**Exercise objective:** In the listing below, change "element" to "item" in the lines from the one holding "Image resolution: width=1511" through the one holding "at that location.", both included, and write those lines out with nothing else changed. Leave the pictures out.

**Material for this exercise:**

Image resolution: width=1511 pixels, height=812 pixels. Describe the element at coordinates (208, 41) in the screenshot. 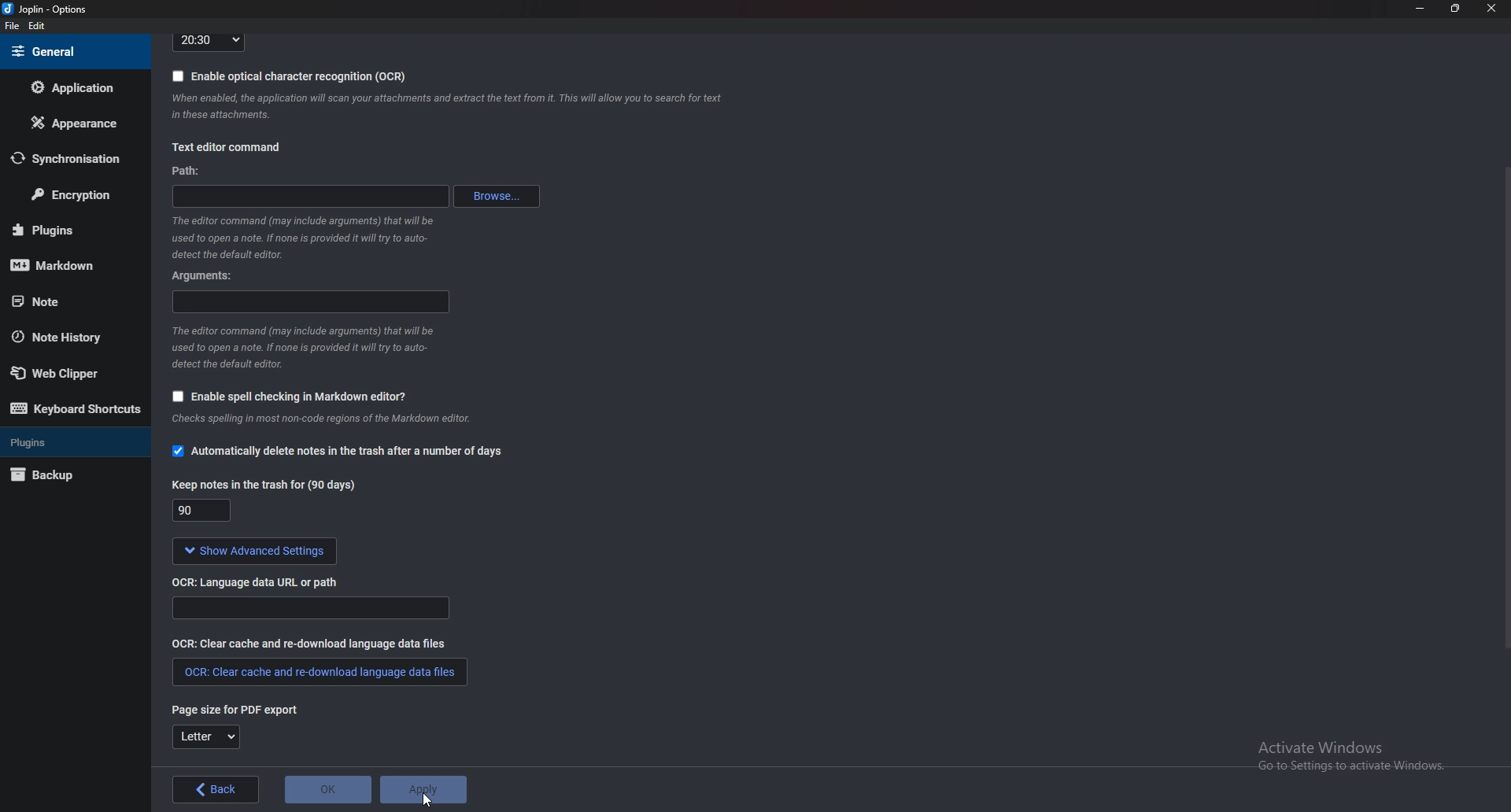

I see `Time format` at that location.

* * *

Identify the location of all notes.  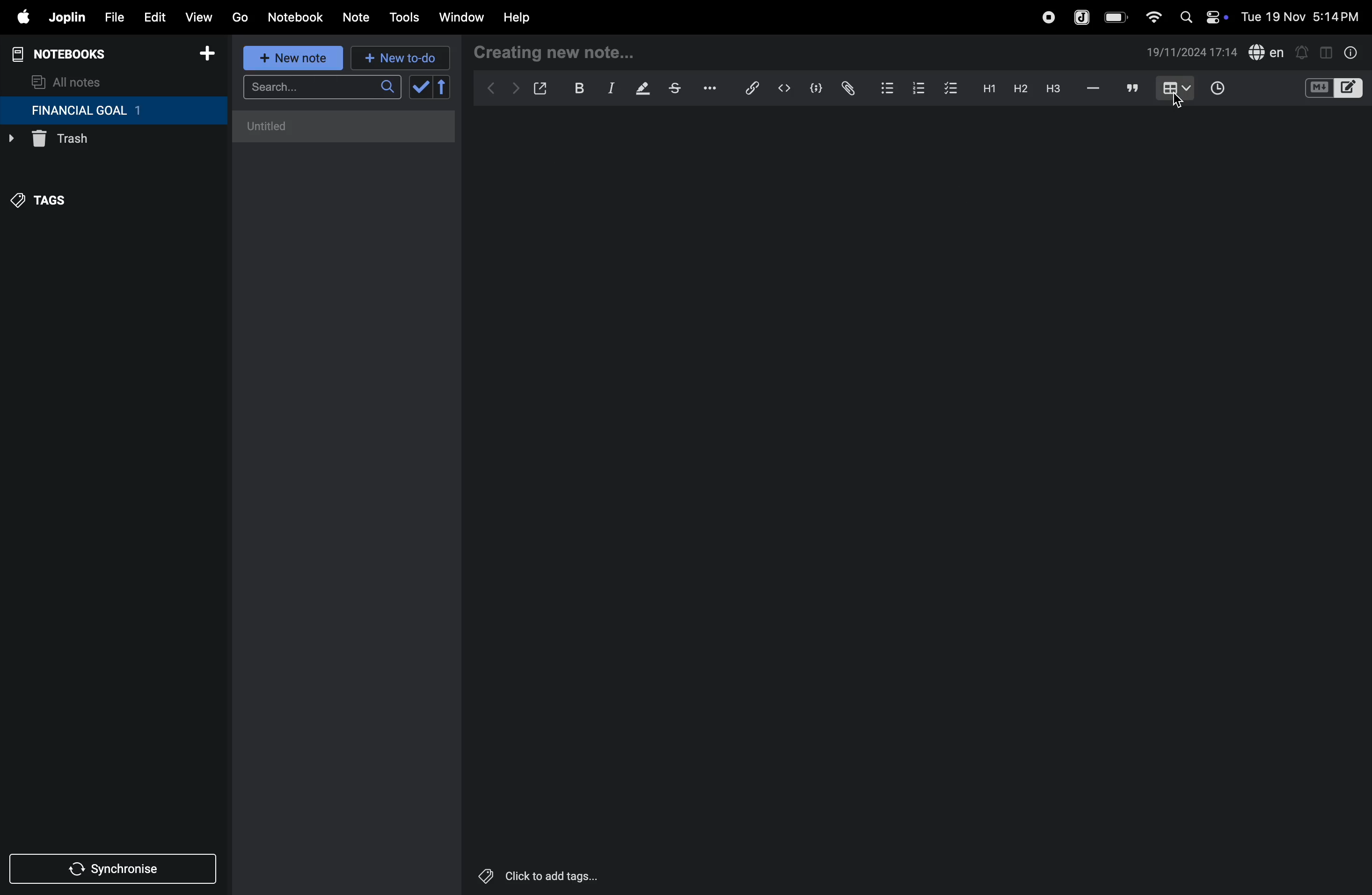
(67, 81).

---

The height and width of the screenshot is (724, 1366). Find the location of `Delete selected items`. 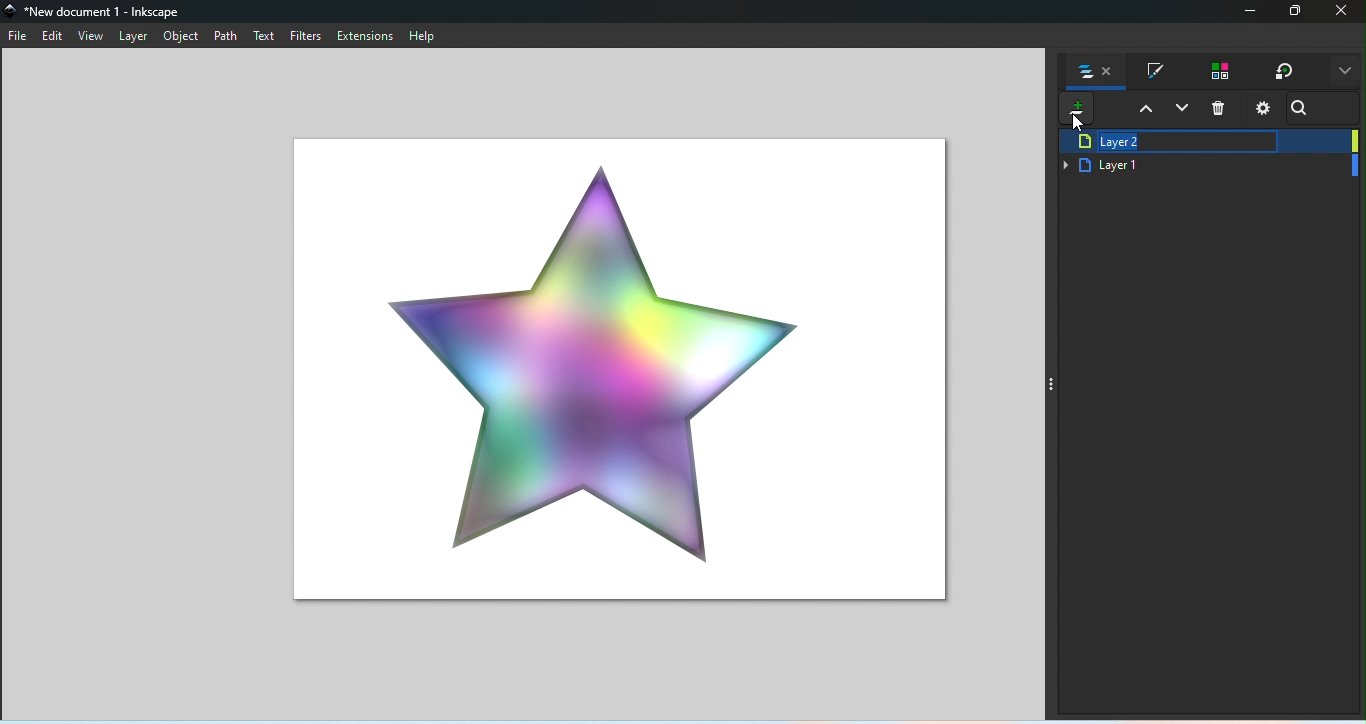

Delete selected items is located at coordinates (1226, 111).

**Complete output:**
Image resolution: width=1511 pixels, height=812 pixels. Describe the item at coordinates (208, 41) in the screenshot. 

I see `Time format` at that location.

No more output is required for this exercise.